Task inputs section start
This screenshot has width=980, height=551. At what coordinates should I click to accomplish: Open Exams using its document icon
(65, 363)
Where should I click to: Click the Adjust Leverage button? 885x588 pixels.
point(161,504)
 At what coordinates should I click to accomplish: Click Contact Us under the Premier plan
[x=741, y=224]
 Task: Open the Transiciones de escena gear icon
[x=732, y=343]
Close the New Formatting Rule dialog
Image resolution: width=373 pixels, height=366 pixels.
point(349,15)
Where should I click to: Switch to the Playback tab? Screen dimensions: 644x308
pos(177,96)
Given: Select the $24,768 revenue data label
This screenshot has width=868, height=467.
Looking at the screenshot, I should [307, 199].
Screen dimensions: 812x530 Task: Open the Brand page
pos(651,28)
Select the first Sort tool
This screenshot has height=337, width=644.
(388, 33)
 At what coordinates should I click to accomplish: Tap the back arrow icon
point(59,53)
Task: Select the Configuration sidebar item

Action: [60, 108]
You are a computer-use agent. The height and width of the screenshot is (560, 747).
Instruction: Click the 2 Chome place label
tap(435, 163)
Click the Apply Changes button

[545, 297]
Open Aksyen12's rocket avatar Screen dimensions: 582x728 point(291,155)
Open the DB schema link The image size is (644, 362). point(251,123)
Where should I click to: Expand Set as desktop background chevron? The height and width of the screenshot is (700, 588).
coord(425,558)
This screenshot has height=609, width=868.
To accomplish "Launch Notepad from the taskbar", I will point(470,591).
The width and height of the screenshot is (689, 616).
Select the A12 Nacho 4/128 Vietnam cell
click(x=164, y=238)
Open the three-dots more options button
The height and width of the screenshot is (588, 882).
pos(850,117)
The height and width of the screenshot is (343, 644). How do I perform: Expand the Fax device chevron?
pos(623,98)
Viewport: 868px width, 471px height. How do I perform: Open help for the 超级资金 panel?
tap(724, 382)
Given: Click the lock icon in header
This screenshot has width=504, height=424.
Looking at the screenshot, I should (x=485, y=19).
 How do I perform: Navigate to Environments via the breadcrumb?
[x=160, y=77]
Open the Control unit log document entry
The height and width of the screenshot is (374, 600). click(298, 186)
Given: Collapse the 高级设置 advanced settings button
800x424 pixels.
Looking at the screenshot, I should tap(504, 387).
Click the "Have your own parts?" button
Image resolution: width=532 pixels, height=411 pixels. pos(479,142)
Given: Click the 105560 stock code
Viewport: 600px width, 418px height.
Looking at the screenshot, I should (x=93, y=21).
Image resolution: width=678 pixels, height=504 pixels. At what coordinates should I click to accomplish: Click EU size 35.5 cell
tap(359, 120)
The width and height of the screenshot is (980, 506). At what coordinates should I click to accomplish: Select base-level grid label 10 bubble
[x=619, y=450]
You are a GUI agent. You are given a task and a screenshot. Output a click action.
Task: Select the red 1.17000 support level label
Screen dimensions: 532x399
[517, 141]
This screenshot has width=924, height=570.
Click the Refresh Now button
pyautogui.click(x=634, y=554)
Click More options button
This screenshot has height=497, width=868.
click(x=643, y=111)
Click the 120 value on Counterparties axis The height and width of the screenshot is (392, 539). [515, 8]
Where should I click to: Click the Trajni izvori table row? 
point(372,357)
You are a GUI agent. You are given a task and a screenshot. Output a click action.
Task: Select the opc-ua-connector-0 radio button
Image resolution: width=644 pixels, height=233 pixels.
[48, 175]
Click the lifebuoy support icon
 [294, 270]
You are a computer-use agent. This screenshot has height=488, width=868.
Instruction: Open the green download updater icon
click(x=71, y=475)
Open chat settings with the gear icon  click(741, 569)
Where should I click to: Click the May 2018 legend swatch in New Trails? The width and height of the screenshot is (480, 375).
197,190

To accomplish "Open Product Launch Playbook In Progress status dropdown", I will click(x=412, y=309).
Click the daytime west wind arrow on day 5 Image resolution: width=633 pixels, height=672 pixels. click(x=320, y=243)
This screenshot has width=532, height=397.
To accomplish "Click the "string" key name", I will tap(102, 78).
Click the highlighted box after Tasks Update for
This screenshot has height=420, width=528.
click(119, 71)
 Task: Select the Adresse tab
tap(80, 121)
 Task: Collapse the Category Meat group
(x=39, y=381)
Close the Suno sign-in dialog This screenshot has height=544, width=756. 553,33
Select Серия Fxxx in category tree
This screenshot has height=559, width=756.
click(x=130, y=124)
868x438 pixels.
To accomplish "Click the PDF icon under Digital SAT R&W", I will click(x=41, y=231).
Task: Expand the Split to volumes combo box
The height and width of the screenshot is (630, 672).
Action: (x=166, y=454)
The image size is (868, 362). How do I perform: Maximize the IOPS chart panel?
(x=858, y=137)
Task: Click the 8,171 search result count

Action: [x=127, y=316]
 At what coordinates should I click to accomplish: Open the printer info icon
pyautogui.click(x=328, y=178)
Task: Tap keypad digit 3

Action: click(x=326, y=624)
Task inputs section end
A complete answer gives every line of the data that includes "computer".

● Solved exercise:
You are a computer-use agent. The height and width of the screenshot is (560, 747).
You are a computer-use agent. This screenshot has height=488, width=868.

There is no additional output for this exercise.